In September 2021, Burger King received an Effie Award. Each year, this prestigious prize recognizes the most effective advertising campaigns. Yet, while the campaign was airing, the brand saw its sales decline. The brand significantly lost ground to some of its direct competitors and its long-time CMO resigned. Many critics have asked how such a scenario is consistent with the award. Aren’t sales the yardstick by which marketing effectiveness is ultimately measured? A new study in the Journal of Marketing shows how marketers can leverage strategic thinking to create advertising that increases sales and ultimately “moves the needle” in changing customer perceptions.

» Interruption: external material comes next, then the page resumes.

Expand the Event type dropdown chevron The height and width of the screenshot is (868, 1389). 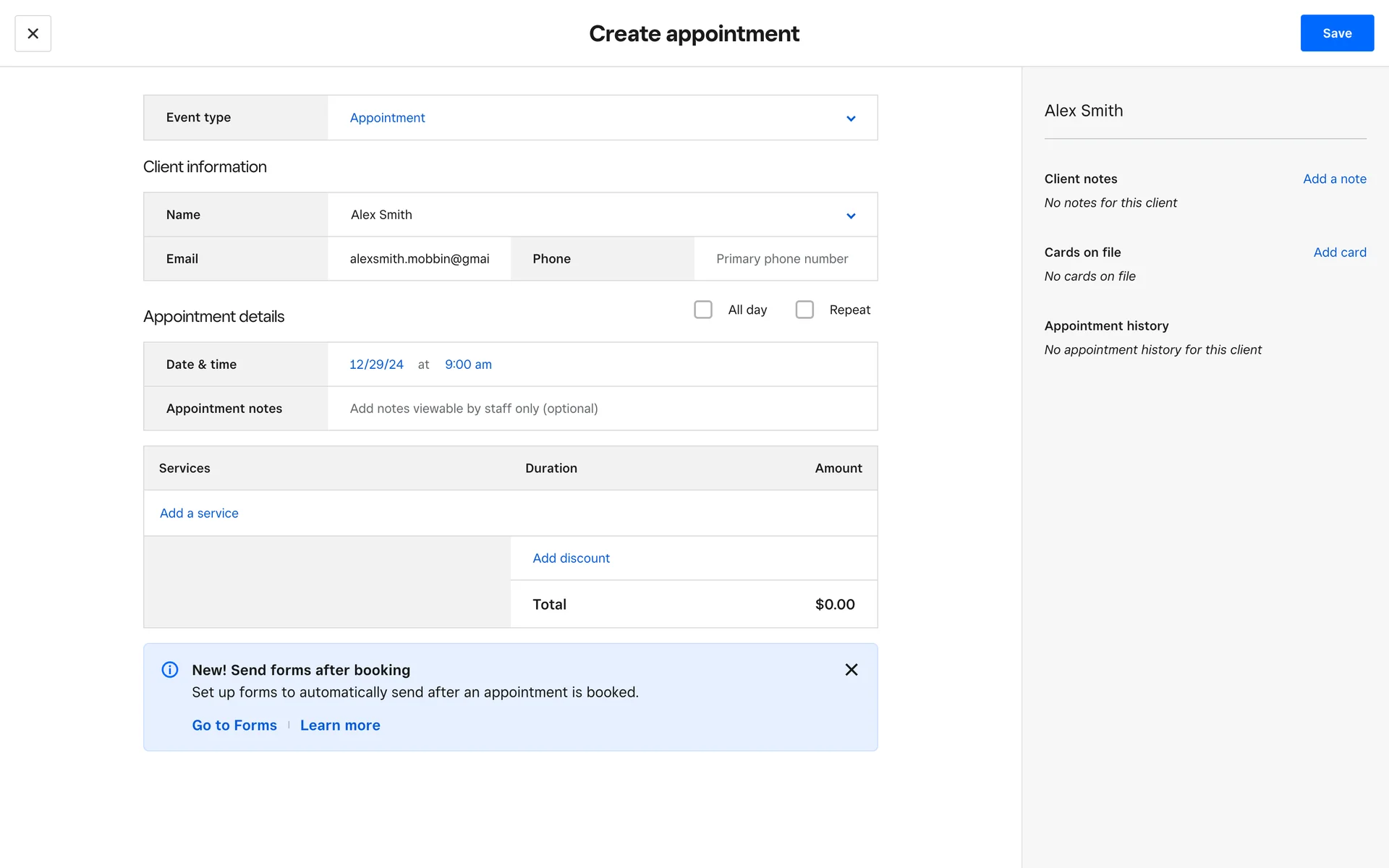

To understand how marketers can leverage creative ads to increase marketplace performance, our research team developed an integrative framework that captures the fundamental aspects of creative strategy: content and execution.
Our framework, Advertising Creative Strategy (or ACS), focuses on the fundamental aspects of creative advertising rather than being concerned with its individual tactical decisions. It distinguishes between the function of the advertisement (“what” is said in the ad, or its content) and its form (“how” it is said, or its execution). This framework is general enough to provide a comprehensive evaluation of creative strategies. At the same time, it limits its complexity to a manageable number of “moving parts.” This simplifies both its application and the derivation of valuable insights.

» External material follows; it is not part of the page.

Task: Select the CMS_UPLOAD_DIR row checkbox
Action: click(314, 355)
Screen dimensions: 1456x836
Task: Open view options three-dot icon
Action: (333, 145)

This two-component structure is not only conceptually compelling, but also highly relevant in practice. It has shaped the approaches of ad agencies and the philosophies of legendary “ad men” such as David Ogilvy and William Bernbach. Ogilvy maintained that what you say is more important than how you say it, while Bernbach was a proponent of execution. It also reflects the different responsibilities in the process of designing creative advertising with content being usually the focus of account planning and execution being the focus of the creative team.
We base our analysis of ACS’s function on a three-dimensional representation indicating the extent to which an advertisement includes experiential, affective, and cognitive content (EAC representation). Experiential content provides procedural information on how product attributes could (should) be combined to deliver performance. It typically has the goal of reinforcing current behaviors or creating new ones. Affective content includes claims that require subjective evaluation and individual interpretation. Cognitive content is factual and includes claims about verifiable product features, attributes, and benefits.

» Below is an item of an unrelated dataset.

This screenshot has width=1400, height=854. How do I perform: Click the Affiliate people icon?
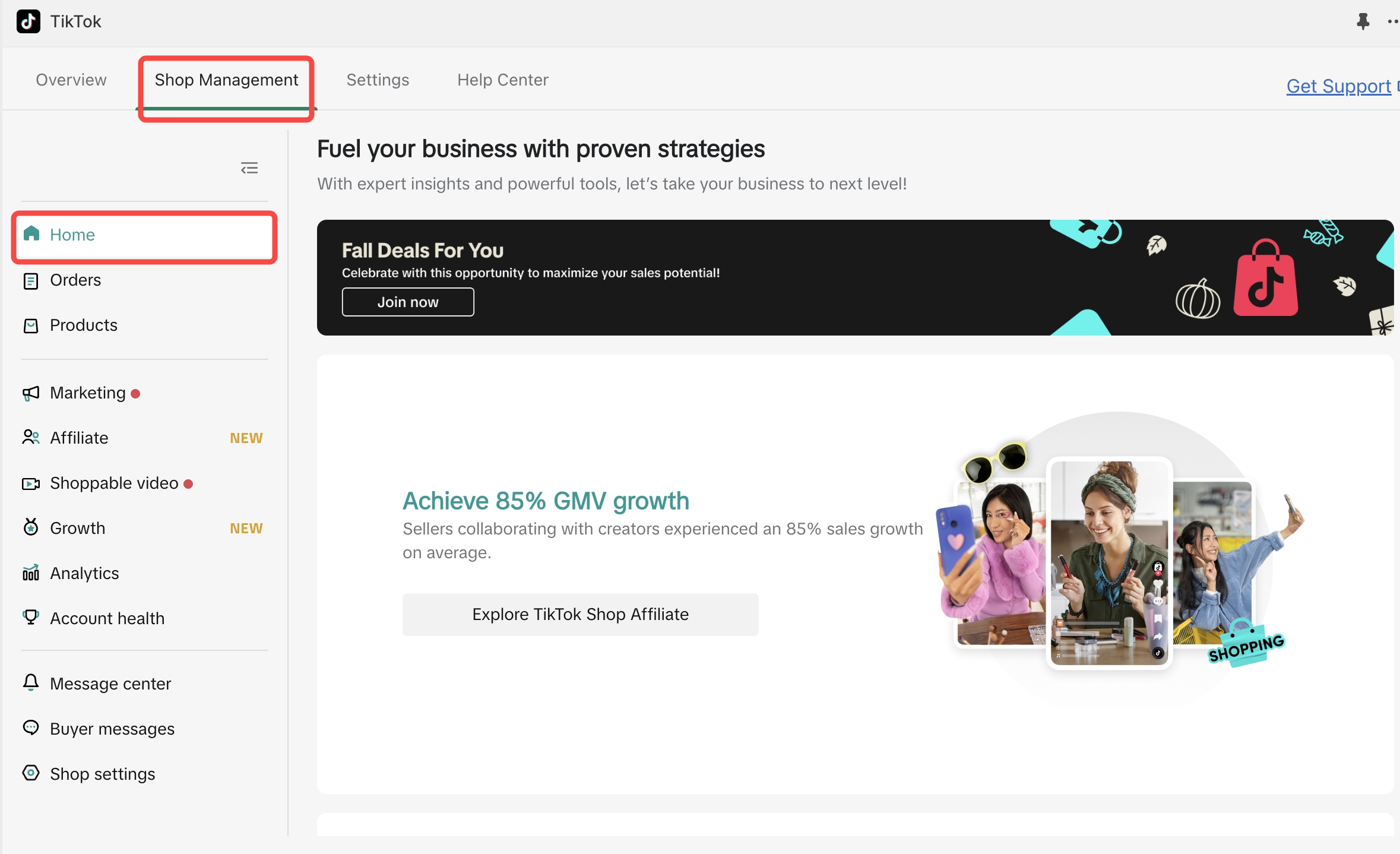tap(31, 438)
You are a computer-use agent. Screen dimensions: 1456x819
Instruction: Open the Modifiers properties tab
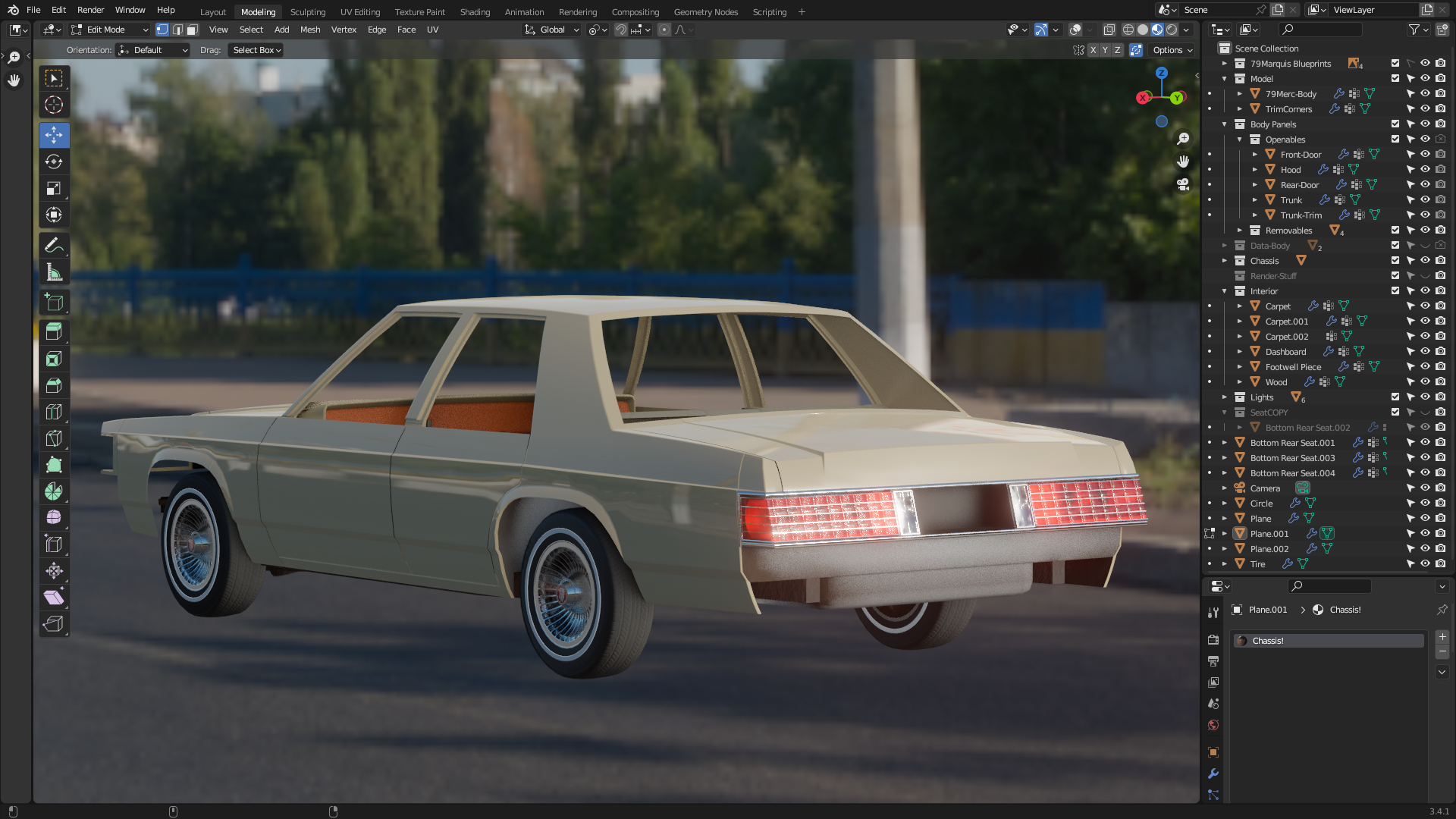point(1213,774)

For the evaluation of form, we distinguish between executional elements and creative templates. Executional elements represent the decisions about the way content is presented. We consider five broad categories: comparative, endorsement, entertainment, imagery/visual, and mnemonic devices.
The comparative category reflects the use of comparison information related to competitors. The endorsement category includes elements related to the use of a source (celebrity, expert, regular consumer) to promote the advertised benefits. We consolidate elements such as the use of drama, storytelling, clever plot devices, humor, and comedy in the entertainment category. Similarly, we consolidate all visual and graphical elements in the imagery/visual category. The final category, mnemonic devices, consists of elements that help consumers’ immediate mental association with the ad or the brand.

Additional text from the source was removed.